As Channing Tatum, Joe Manganiello, Matt Bomer and the other hunks took the stage in trench coats and fedoras with umbrellas in hand for the first dance number of the film, I couldn't even peel my eyes away from the screen long enough to sloppily scrawl in my notes: "This is the cinematic EVENT of the year." It's not. But given that Magic Mike could make me lose myself like that, even momentarily, proves that Steven Soderbergh has managed to do the impossible: He made cheesy male strippers flipping and flopping their banana hammocks around to the tune of "It's Raining Men" just as hot as it is funny.
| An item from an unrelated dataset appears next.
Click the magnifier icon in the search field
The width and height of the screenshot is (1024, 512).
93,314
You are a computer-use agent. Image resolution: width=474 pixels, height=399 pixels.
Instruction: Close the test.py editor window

And seriously, that is a feat. Men in thongs? Gross! Guys who shave their entire bodies? Ew. Male butts? Who cares about them? Well, thanks to Soderbergh, I do now. Watching Tatum dry hump the stage in fluid, controlled, rhythmic movements I couldn't help but wish he was doing exactly that to my vagina. It's this kind of objectification that really sells the gender role reversal that the film employs. (The male strippers worry about the calories in alcohol, they get used as booty calls by educated women, etc.)
It would probably be impossible for a film about male strippers to not be campy, and Magic Mike certainly is. But what sets it apart from something like Showgirls (other than not having a rape scene) is that it's very self-aware, which will help sell it to mainstream audiences, thanks in part to Matthew McConaughey's comedic performance—as the sleazy, pimp-y owner of the male revue—the perfection of which was only surpassed by his torso. (In the entire movie, he only wears a shirt once, and it's a crop top.)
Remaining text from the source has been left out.